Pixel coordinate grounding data
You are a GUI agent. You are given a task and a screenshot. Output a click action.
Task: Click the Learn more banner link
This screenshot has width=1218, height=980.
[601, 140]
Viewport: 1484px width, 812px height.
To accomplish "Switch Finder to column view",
...
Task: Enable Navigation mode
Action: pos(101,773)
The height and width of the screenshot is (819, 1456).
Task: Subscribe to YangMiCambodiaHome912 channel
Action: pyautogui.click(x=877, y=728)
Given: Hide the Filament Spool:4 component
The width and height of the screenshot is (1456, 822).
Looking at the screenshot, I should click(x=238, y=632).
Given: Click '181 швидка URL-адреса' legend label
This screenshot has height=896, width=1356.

WHAT IS REQUIRED: Give again exactly, and only, the lines above starting at the one with "Task: Click the Learn more banner link" and ending at the one with "Finder to column".

RESULT BELOW:
Task: Click the Learn more banner link
This screenshot has width=1218, height=980.
[601, 140]
Viewport: 1484px width, 812px height.
To accomplish "Switch Finder to column view",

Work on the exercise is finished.